Afterward Alair could never remember how long they danced or how often Luc had requested the band to play that number. How many dances, Alair lost count. She had lost awareness of anyone or anything else. She had not even noticed her mother’s frequent glances at her and Luc. She lost track of time until Luc’s arm around her waist tightened and he leaned closer and whispered, “I don’t want this evening to end.”

“I don’t either,” she sighed.

“I wish it could go on and on. I don’t want to go back to the base. I don’t want to leave you.”

Alair did not know what to reply. What she was feeling was new, hard to explain even to herself. Luc drew her closer. “This is our song. I’ll never hear it without thinking of you.” He began to sing in a low voice, “I’ll be seeing you … in everything that’s light and gay, I’ll always think of you that way.”

As she listened to Luc sing the words, Alair knew she would never forget this night as long as she lived. Luc had found a place in her heart that had been unfilled until now, and made it his. It would never belong to anyone else. No matter what happened.

It was getting late, and they would have to say good-bye. In a few more hours Luc would have to return to the base, report to his barracks. In the morning he would get his briefing and assignment.

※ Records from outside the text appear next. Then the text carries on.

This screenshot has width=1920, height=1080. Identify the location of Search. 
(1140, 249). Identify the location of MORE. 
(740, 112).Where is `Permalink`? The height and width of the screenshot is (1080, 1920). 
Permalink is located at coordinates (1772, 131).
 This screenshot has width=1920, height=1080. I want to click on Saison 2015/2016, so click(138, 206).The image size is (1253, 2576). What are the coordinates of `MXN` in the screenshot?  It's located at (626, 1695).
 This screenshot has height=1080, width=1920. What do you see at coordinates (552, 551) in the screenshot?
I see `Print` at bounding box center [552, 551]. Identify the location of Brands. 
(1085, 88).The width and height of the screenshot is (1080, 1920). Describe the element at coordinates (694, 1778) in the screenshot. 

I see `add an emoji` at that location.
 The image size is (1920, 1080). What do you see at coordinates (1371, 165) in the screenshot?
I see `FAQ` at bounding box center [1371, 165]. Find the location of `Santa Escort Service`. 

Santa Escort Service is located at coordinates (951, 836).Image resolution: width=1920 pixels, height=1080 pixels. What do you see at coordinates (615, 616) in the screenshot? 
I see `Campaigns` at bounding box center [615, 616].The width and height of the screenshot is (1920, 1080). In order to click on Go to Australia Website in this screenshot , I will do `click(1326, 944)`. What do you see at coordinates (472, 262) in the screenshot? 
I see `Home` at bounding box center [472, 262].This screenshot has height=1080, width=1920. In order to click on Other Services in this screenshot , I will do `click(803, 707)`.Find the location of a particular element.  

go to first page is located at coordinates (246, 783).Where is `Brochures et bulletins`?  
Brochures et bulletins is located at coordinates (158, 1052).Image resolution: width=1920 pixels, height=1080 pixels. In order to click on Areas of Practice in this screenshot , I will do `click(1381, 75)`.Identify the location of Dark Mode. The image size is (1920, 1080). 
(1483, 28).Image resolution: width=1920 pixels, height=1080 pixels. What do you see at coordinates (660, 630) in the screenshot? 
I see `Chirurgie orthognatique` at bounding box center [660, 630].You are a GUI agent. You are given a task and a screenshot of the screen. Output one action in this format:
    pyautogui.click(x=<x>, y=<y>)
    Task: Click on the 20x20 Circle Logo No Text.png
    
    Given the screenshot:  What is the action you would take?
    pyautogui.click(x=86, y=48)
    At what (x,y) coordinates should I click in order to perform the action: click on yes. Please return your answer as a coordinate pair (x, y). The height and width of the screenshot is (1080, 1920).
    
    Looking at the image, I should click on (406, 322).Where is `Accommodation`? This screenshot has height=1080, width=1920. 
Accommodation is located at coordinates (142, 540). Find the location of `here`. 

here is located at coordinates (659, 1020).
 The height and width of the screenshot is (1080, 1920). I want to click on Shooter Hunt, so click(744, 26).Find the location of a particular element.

Lady Blanding was at the door saying good night to the last guests when Luc was ready to leave. He looked at Alair, longing to kiss the soft mouth, to hold her, tell her that he had fallen in love with her, that he believed they were meant for each other. But of course he couldn’t, not with her mother and all these other strangers present. Luc hesitated. Maybe it was too soon. Maybe she didn’t feel the same way he did. He reached out and took her hand. She laced her fingers into his and looked up at him. In that heart-stopping moment he saw in her eyes the possibility that they shared a dream of love.

His letter was delivered to Blanding Court two days later. As she took it out of the envelope, she thought he must have written it as soon as he got back to his barracks. His opening told her she had been right.

My darling Alair;

I hope I can say that, because it’s the way I think of you. However, I must ask myself if I have the right to say “my.” So I’ll start again…. Darling Alair, I’m sitting on the edge of my bunk, writing this by flashlight—or “torch, “ as you Brits would say. My buddies have long since gone to sleep. I find myself wide-awake, yet I seem to be dreaming. Could it have happened? Could all of it really have happened? To meet someone for the first time and feel as though you have known that person all your life somehow. I know all the wise, cautious, sane things people say about wartime romances. But I think there are exceptions. I hope you think so, too. It was almost as though it were not our first meeting. Of course, we had heard about each other most of our lives, through all the family connections, so maybe we each had some foreknowledge that the other existed. However; I believe it was more than that…. Do you know the poem “Fate”?

Two shall be born the whole wide world apart, And speak in different tongues,

And then o’er unknown lands to unknown seas shall cross, Escaping wreck, defying death, And all unconsciously

Shape every working thought and every wandering step,

To this one end—that one day out of darkness,

They may meet, and read life’s meaning in each other’s eyes.

Alair drew in her breath. Her hands holding the letter began to shake. It was the same poem from which the last line had fleetingly come into her mind that first evening. It must be significant. It must mean something more than ordinary coincidence.

She went back to his letter.

I didn’t quote the second stanza, because it is too terrible. If you remember; it was about two people who didn’t meet, although they should have. How often the course of our lives is determined by chance. I believe we are the lucky ones. I thank God for our meeting.

I shall try to wrangle leave for next weekend—that is, if you are free and can see me. You never know here how things will go. But if I can possibly be there, I will come. It would mean everything to me if we could spend some time together.